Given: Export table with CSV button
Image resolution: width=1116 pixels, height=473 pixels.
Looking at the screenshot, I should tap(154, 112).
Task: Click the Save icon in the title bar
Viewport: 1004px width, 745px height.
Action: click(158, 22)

...

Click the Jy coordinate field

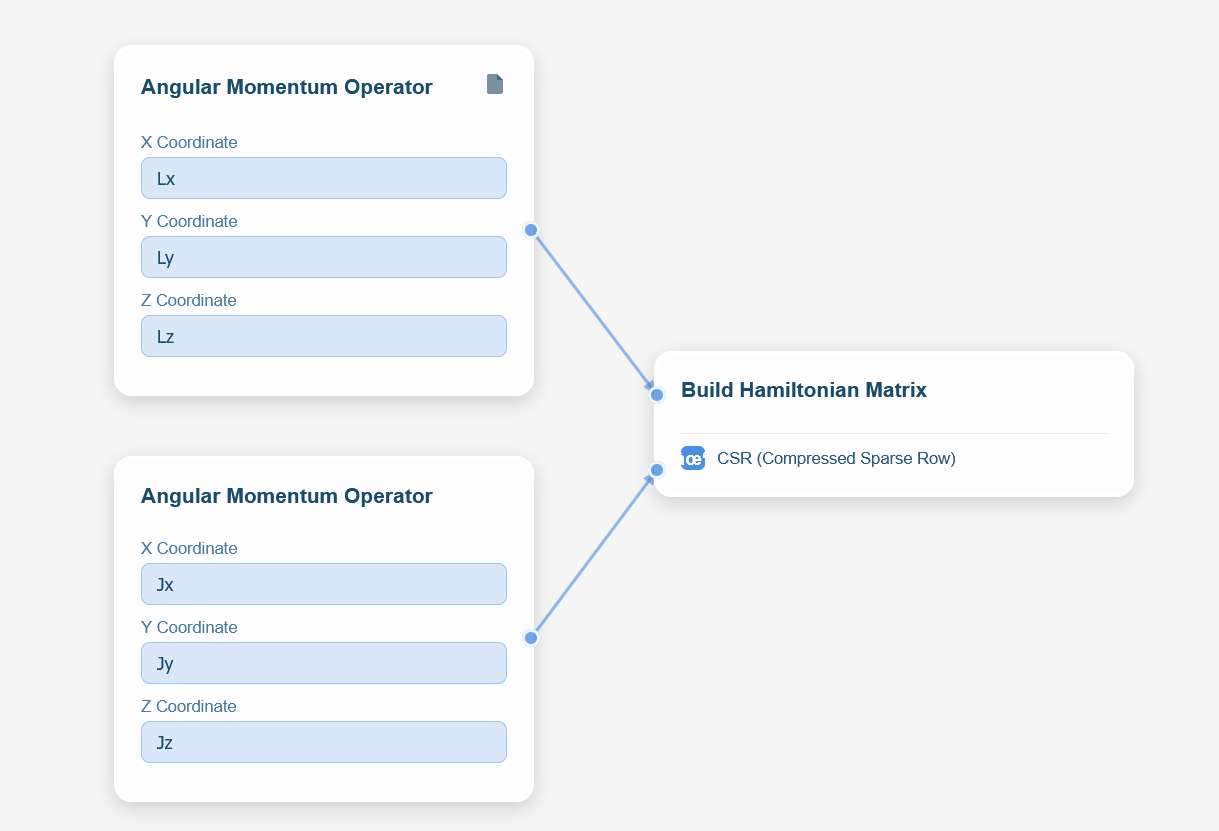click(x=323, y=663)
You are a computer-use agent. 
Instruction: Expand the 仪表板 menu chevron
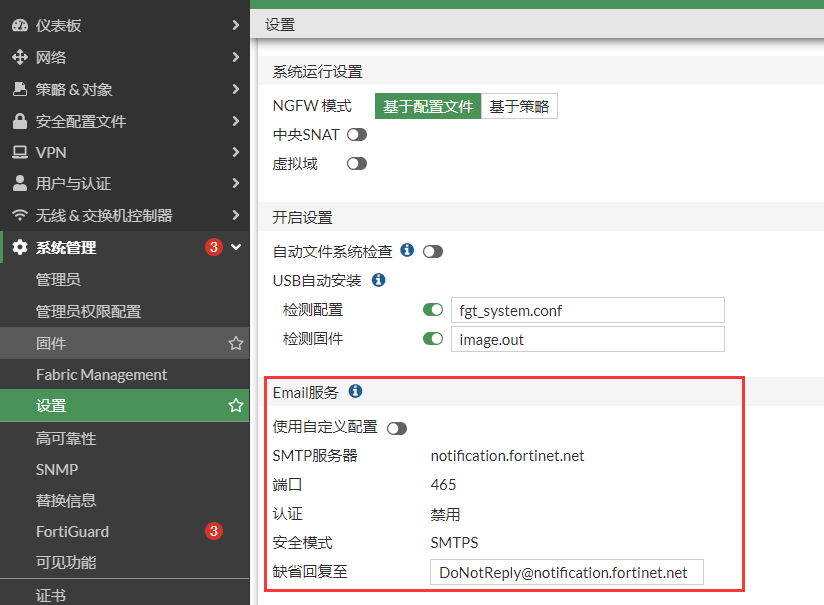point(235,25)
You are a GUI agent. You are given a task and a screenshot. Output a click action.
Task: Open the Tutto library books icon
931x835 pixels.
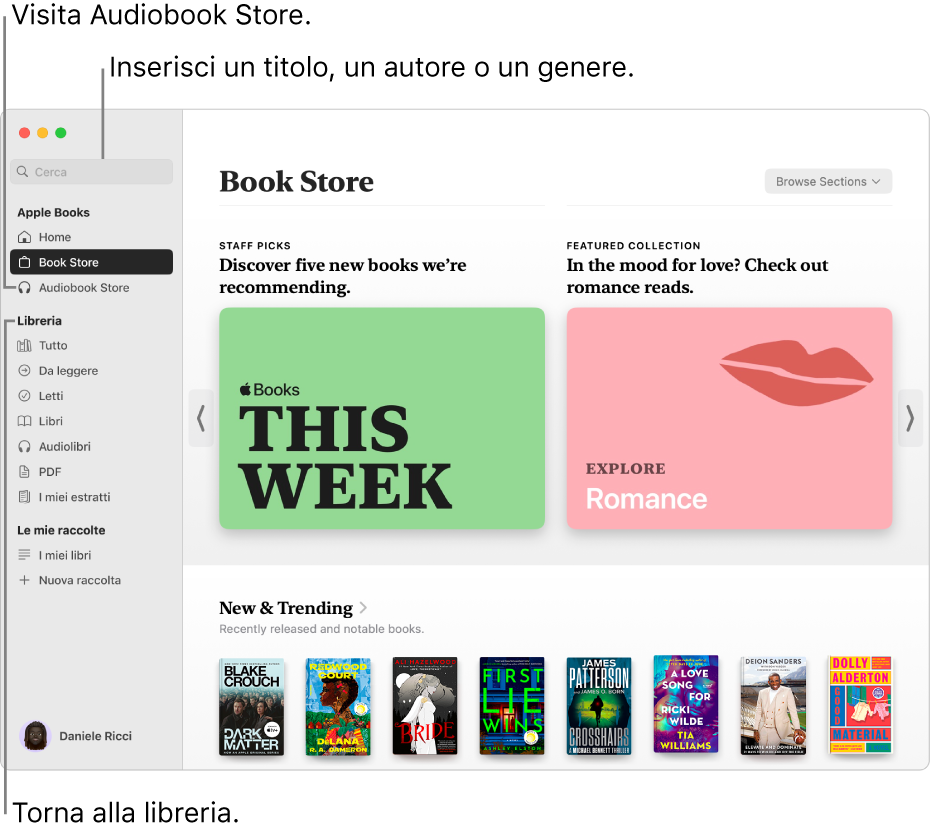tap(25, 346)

--

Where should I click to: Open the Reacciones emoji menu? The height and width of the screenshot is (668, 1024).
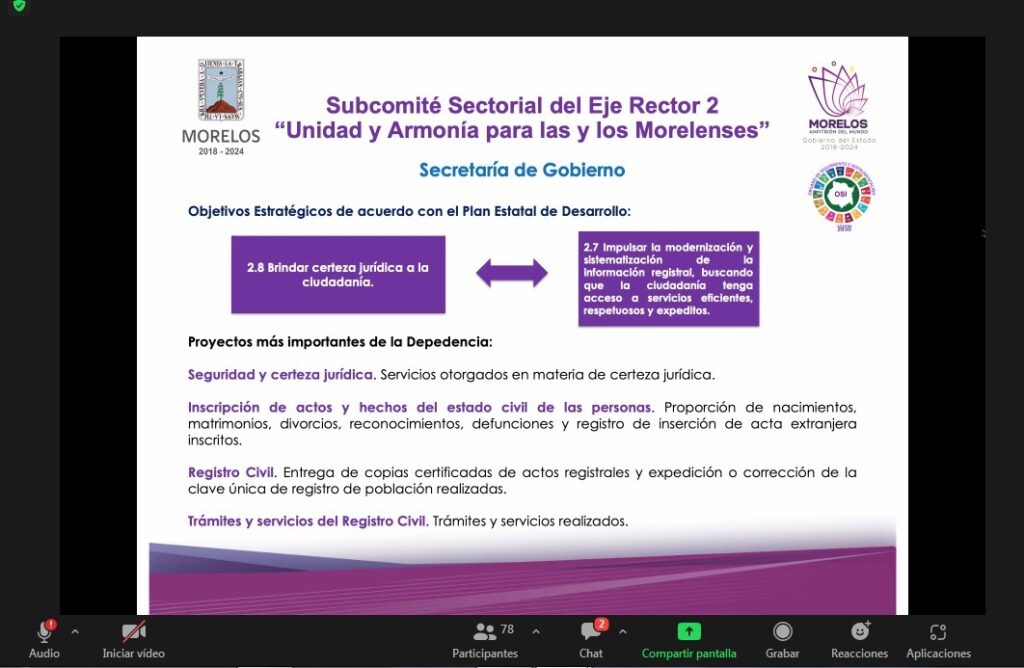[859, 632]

**Required action**
A single number is the whole answer here: the number of lines in the data that include "agent".

**Exercise output**
2